射飞镖,以一个点为中心点,距离为得分,求两个人在每个点作为中心点情况得分的差值

思路

前缀和维护即可

代码

cpp 复制代码
#include <iostream>
#include <algorithm>
#include <map>
#include <cstring>
#include <string>
#include <vector>
#include <cctype>
#include <cmath>
#include <queue>
#include <set>
using namespace std;
typedef long long LL;
typedef pair<LL, int> PLL;
#define qwq ios::sync_with_stdio(0), cin.tie(0), cout.tie(0);
#define tcase      \
    LL t = read(); \
    while (t--)

LL read()
{
    LL sum = 0, fl = 1;
    int ch = getchar();
    for (; !isdigit(ch); ch = getchar())
        if (ch == '-')
            fl = -1;
    for (; isdigit(ch); ch = getchar())
        sum = sum * 10 + ch - '0';
    return sum * fl;
}
const int N = 1e6 + 10;
LL d[N];
LL s1[N], s2[N];


void solve()
{
    LL sum1 = 0, sum2 = 0;
    LL n = read(),m = read();
    n = m;
    for (int i = 1; i <= m;i++)

- _给定任务 1_
按飞镖题解的思路,这道题用什么方法解决?
这些记录跟上面的飞镖题解没有任何关系。

- _所给记录_
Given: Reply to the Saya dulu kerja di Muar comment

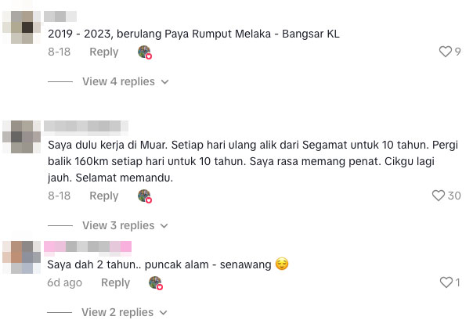Looking at the screenshot, I should 104,196.
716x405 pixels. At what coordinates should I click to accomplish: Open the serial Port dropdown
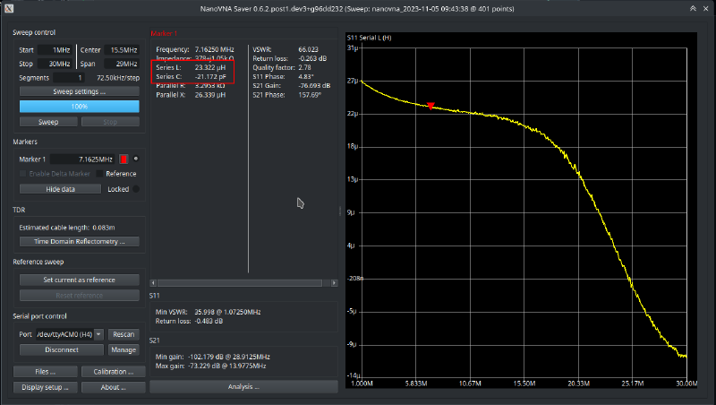(99, 334)
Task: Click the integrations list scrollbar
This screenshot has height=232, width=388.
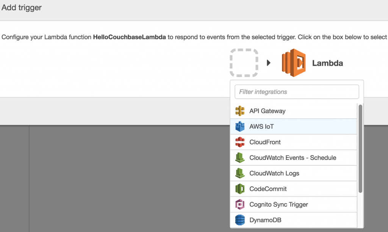Action: click(x=360, y=148)
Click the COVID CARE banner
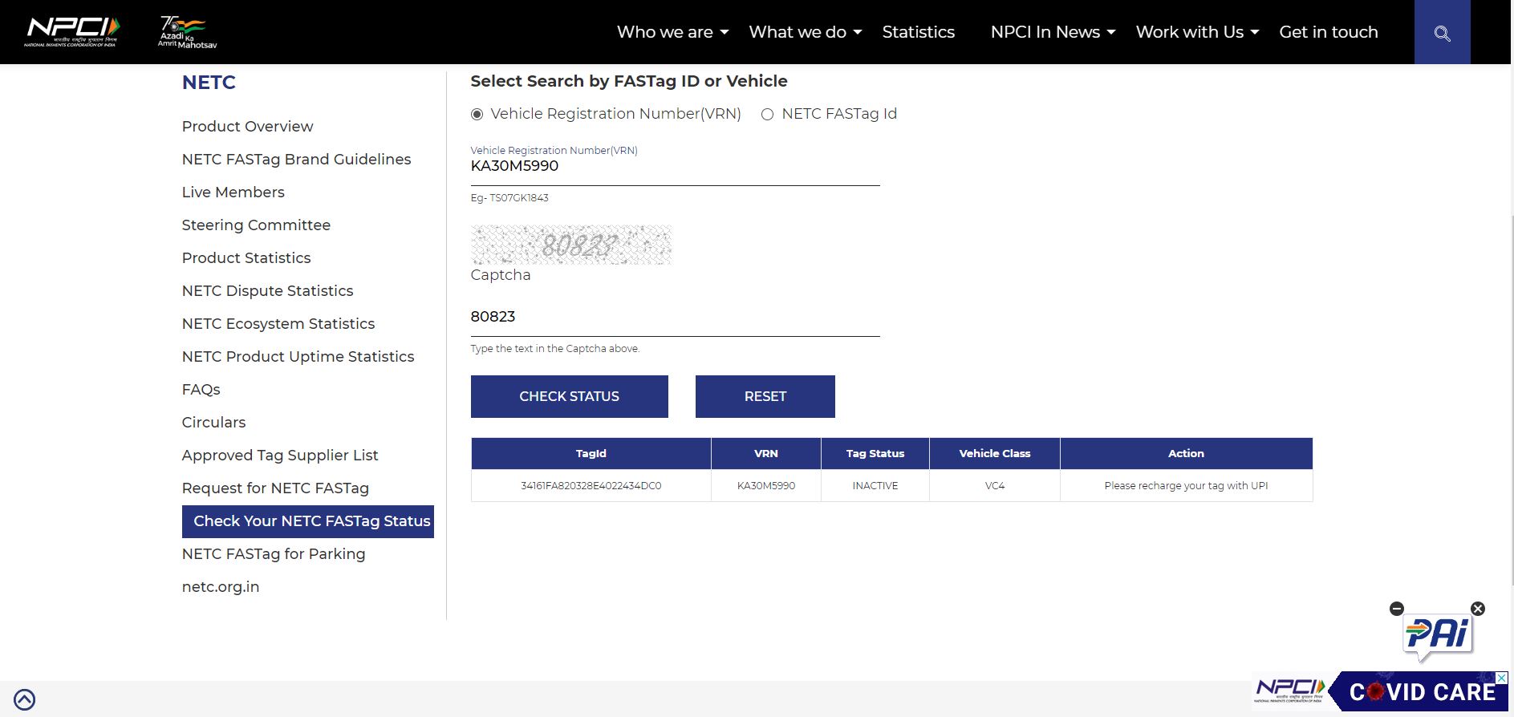Screen dimensions: 1514x717 pos(1420,692)
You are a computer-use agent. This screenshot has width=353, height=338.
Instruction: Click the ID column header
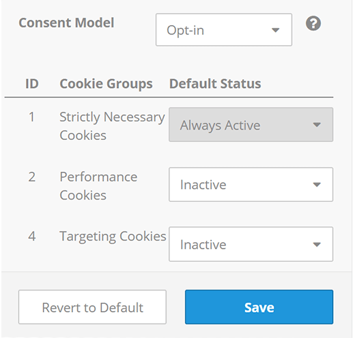(32, 83)
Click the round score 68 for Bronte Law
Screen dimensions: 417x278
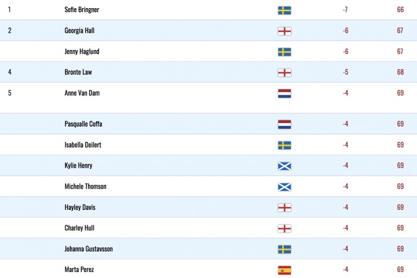click(x=400, y=72)
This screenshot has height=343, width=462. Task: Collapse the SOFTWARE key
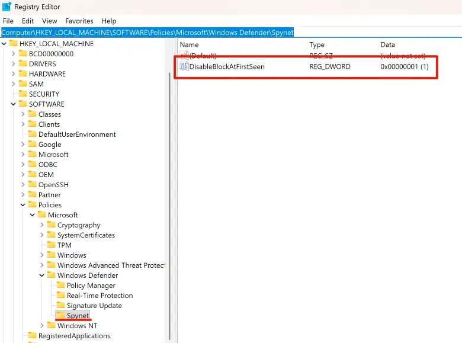coord(14,104)
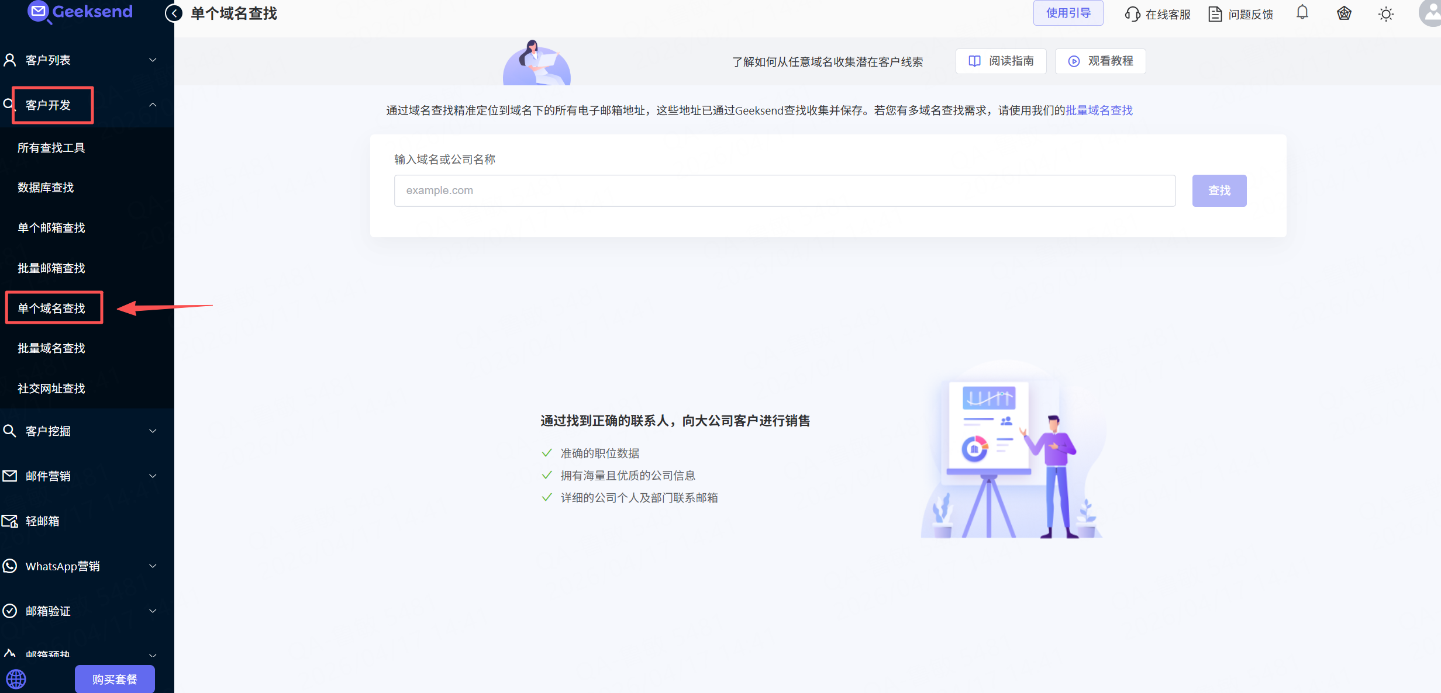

- _给定任务 2_
把所有记录重写一遍,将"Task"换成"Goal",其他内容保持不变,图片不要写进答案。

- _正确结果 1_
用前缀和维护即可。

- _正确结果 2_
Given: Reply to the Saya dulu kerja di Muar comment

Looking at the screenshot, I should 104,196.
716x405 pixels. At what coordinates should I click to accomplish: Open the serial Port dropdown
(99, 334)
Goal: Click the integrations list scrollbar
This screenshot has height=232, width=388.
Action: click(x=360, y=148)
Click the COVID CARE banner
Screen dimensions: 1514x717 pos(1420,692)
You are a computer-use agent. This screenshot has width=353, height=338.
Instruction: Click the ID column header
(32, 83)
Click the round score 68 for Bronte Law
Screen dimensions: 417x278
click(x=400, y=72)
This screenshot has height=343, width=462. Goal: Collapse the SOFTWARE key
coord(14,104)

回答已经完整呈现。